++++ Given information ++++

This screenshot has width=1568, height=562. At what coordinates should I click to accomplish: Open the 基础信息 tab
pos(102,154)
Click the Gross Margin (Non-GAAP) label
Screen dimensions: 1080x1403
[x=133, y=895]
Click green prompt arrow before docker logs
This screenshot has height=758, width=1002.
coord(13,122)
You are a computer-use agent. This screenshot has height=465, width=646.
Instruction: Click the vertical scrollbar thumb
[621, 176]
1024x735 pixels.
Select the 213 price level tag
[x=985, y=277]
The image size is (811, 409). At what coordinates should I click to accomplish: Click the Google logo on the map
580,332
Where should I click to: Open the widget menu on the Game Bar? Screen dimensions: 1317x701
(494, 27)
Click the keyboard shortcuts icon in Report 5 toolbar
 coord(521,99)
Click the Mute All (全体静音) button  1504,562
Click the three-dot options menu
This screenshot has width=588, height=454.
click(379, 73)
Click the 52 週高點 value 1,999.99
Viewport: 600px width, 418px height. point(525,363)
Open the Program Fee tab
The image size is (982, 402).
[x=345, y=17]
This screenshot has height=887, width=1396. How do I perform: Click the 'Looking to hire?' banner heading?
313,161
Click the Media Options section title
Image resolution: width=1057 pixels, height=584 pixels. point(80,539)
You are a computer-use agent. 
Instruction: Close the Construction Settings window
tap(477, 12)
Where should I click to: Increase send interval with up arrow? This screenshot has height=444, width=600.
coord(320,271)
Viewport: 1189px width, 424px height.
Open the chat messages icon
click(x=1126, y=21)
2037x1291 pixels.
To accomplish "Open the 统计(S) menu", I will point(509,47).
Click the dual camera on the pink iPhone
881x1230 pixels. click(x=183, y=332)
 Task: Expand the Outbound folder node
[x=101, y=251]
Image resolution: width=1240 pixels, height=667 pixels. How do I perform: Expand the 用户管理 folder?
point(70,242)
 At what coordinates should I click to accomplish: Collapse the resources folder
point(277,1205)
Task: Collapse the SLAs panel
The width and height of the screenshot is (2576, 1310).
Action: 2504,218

++++

Render the stretch from the line containing "Click the keyboard" through the end of the entries as a Markdown table with the columns "No." and "Line". Give each non-blank line its own numbered row.

| No. | Line |
|---|---|
| 1 | Click the keyboard shortcuts icon in Report 5 toolbar |
| 2 |  coord(521,99) |
| 3 | Click the Mute All (全体静音) button  1504,562 |
| 4 | Click the three-dot options menu |
| 5 | This screenshot has width=588, height=454. |
| 6 | click(379, 73) |
| 7 | Click the 52 週高點 value 1,999.99 |
| 8 | Viewport: 600px width, 418px height. point(525,363) |
| 9 | Open the Program Fee tab |
| 10 | The image size is (982, 402). |
| 11 | [x=345, y=17] |
| 12 | This screenshot has height=887, width=1396. How do I perform: Click the 'Looking to hire?' banner heading? |
| 13 | 313,161 |
| 14 | Click the Media Options section title |
| 15 | Image resolution: width=1057 pixels, height=584 pixels. point(80,539) |
| 16 | You are a computer-use agent.  |
| 17 | Instruction: Close the Construction Settings window |
| 18 | tap(477, 12) |
| 19 | Where should I click to: Increase send interval with up arrow? This screenshot has height=444, width=600. |
| 20 | coord(320,271) |
| 21 | Viewport: 1189px width, 424px height. |
| 22 | Open the chat messages icon |
| 23 | click(x=1126, y=21) |
| 24 | 2037x1291 pixels. |
| 25 | To accomplish "Open the 统计(S) menu", I will point(509,47). |
| 26 | Click the dual camera on the pink iPhone |
| 27 | 881x1230 pixels. click(x=183, y=332) |
| 28 |  Task: Expand the Outbound folder node |
| 29 | [x=101, y=251] |
| 30 | Image resolution: width=1240 pixels, height=667 pixels. How do I perform: Expand the 用户管理 folder? |
| 31 | point(70,242) |
| 32 |  At what coordinates should I click to accomplish: Collapse the resources folder |
| 33 | point(277,1205) |
| 34 | Task: Collapse the SLAs panel |
| 35 | The width and height of the screenshot is (2576, 1310). |
| 36 | Action: 2504,218 |